W opublikowanej w tym roku przez Naczelny Sąd Administracyjny Informacji o działalności sądów administracyjnych w 2015 r. znalazła się też taka informacja o rozstrzygnięciu w sprawie, której miałem przyjemność reprezentować pasażera:
W wyroku z 24 kwietnia 2015 r., I OSK 1936/13 NSA stwierdził, że samo wystąpienie usterki technicznej nie zwalnia przewoźnika lotniczego od odpowiedzialności, skoro nie zostało wykazane, aby wystąpienie tej usterki było wynikiem okoliczności pozostających poza jego panowaniem w rozumieniu art. 5 ust. 3 rozporządzenia (WE) nr 261/2004 Parlamentu Europejskiego i Rady z dnia 11 lutego 2004 r. ustanawiającego wspólne zasady odszkodowania i pomocy dla pasażerów w przypadku odmowy przyjęcia na pokład albo odwołania lub dużego opóźnienia lotów, uchylającego rozporządzenie (EWG) nr 295/91. Zdaniem NSA do sfery panowania przez przewoźnika lotniczego nad zaistniałymi okolicznościami należy nie tylko eksploatacja statku powietrznego i dokonywanie jego przeglądów technicznych, ale także ponoszenie ryzyka gospodarczego w ramach prowadzonej działalności za wystąpienie usterek technicznych, gdy usterki te powstają w związku z eksploatacją statku powietrznego w ramach prowadzonej działalności lotniczej.
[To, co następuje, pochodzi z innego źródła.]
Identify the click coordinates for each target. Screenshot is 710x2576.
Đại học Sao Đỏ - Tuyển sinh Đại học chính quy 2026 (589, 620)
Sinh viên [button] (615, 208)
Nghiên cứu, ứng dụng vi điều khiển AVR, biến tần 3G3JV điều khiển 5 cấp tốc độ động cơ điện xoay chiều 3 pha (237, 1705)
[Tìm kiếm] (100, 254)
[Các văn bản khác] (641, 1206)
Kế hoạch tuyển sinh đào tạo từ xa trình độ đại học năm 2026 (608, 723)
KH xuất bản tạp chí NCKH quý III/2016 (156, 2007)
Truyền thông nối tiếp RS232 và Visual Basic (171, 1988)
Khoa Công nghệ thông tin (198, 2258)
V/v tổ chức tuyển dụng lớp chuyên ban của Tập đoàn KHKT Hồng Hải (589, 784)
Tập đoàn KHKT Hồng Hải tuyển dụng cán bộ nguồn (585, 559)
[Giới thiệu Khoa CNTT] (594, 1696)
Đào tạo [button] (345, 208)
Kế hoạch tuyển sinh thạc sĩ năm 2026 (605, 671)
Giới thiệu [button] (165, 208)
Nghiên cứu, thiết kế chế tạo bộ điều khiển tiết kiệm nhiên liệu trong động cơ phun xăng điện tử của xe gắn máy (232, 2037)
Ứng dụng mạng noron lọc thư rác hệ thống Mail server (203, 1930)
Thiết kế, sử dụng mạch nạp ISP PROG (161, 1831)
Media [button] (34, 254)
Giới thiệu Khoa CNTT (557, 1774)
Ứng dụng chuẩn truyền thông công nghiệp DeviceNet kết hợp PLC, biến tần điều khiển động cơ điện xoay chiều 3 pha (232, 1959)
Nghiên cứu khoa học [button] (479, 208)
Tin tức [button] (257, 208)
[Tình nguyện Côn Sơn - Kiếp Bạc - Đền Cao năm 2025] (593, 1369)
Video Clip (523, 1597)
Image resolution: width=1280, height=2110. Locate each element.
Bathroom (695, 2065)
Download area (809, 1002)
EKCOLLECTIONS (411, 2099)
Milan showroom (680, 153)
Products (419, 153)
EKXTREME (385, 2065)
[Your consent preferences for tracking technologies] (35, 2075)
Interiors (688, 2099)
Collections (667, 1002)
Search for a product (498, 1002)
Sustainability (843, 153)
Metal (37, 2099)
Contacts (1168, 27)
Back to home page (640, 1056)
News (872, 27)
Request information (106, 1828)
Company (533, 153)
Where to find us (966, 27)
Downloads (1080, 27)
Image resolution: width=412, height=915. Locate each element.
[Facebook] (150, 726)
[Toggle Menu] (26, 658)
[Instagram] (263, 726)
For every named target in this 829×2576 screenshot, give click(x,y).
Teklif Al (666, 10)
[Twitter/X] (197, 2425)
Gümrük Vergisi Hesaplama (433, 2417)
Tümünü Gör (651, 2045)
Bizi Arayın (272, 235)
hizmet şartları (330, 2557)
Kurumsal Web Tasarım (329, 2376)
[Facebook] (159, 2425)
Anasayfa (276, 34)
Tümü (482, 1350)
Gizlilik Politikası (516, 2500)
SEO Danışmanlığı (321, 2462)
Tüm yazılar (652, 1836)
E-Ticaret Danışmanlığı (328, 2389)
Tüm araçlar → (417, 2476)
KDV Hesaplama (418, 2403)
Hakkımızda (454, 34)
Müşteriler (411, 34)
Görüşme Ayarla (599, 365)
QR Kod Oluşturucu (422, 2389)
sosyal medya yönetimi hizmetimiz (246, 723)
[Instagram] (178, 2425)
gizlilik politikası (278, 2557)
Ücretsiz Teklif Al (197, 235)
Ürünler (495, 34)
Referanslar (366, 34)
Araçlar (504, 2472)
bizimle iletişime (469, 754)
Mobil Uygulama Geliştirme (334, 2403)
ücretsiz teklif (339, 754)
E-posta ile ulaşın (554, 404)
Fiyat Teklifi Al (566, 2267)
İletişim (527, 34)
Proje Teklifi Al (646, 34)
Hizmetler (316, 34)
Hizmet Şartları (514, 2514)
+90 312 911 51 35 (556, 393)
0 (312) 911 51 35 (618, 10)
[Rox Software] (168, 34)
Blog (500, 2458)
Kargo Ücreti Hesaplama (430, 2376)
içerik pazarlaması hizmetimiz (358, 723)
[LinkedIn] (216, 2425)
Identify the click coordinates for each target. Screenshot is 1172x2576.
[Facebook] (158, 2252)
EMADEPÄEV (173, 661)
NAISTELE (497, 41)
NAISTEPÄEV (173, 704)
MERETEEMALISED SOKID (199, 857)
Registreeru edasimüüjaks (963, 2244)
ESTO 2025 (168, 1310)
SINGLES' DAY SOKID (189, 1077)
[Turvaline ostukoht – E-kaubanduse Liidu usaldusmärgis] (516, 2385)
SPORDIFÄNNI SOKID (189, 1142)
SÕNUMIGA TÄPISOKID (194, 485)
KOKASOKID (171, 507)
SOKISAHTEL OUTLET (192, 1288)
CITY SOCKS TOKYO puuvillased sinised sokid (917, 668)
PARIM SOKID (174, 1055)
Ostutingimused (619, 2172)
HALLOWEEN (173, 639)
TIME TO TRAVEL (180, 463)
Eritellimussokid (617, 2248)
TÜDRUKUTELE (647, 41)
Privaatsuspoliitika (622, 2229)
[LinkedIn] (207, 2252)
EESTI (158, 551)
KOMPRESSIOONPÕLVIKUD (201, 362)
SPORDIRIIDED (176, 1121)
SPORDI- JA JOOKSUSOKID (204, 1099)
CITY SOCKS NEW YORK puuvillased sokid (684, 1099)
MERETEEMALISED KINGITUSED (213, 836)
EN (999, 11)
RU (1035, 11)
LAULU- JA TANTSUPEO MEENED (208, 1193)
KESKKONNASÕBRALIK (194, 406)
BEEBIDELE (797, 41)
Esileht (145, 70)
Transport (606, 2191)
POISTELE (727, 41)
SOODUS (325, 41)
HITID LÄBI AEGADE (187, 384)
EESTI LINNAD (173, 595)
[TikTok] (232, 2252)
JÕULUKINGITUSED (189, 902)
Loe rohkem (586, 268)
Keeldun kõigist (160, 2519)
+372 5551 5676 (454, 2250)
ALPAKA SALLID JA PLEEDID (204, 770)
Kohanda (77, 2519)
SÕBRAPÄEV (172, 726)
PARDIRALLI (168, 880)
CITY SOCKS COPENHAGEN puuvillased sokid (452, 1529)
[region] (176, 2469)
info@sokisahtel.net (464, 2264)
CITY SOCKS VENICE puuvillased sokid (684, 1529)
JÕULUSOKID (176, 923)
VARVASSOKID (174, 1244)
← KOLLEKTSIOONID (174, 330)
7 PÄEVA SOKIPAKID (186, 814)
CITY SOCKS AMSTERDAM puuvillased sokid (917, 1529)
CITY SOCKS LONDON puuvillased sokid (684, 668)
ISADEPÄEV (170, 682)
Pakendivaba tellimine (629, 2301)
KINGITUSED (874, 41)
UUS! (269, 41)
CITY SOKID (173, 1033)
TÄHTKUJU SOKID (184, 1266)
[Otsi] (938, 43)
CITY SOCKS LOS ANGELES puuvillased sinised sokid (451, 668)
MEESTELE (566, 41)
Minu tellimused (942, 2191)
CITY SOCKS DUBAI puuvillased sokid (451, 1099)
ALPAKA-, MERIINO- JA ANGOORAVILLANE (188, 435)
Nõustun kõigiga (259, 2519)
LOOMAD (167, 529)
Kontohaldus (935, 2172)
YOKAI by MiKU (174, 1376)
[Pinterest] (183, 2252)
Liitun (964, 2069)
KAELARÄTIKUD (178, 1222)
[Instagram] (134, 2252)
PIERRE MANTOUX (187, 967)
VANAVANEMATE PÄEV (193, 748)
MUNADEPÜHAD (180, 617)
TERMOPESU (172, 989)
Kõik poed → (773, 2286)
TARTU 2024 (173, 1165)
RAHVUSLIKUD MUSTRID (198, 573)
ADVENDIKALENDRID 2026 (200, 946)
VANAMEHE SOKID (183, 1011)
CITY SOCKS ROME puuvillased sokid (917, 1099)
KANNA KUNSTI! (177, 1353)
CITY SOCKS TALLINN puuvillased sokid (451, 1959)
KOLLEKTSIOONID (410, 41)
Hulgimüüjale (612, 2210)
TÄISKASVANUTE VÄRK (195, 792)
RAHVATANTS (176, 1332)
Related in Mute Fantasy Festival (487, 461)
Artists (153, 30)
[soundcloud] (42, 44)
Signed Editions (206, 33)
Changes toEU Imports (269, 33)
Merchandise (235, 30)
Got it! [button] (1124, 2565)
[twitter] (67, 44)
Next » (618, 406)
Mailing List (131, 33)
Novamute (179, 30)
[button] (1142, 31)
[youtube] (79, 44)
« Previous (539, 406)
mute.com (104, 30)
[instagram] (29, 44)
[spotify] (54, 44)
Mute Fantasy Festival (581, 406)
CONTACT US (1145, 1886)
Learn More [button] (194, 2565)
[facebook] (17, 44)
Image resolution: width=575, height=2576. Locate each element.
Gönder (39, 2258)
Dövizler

W praktyce to właśnie usterki techniczne są bardzo często przyczyną opóźnień samolotów. W takich okolicznościach warto pamiętać o prawach pasażera wynikających z rozporządzenia UE nr 261/2004. Jeśli przewóz lotniczy jest częścią imprezy turystycznej, klient zawarł umowę z organizatorem turystyki, co do zasady możliwe jest również występowanie z roszczeniem odszkodowawczym względem organizatora turystyki. Wystąpienie usterki technicznej samolotu nie zwalnia go bowiem z odpowiedzialności.
Piotr Cybula
Trochę to dla mnie zaskakujące. Myślałam, że inaczej to działa. Dobrze wiedzieć.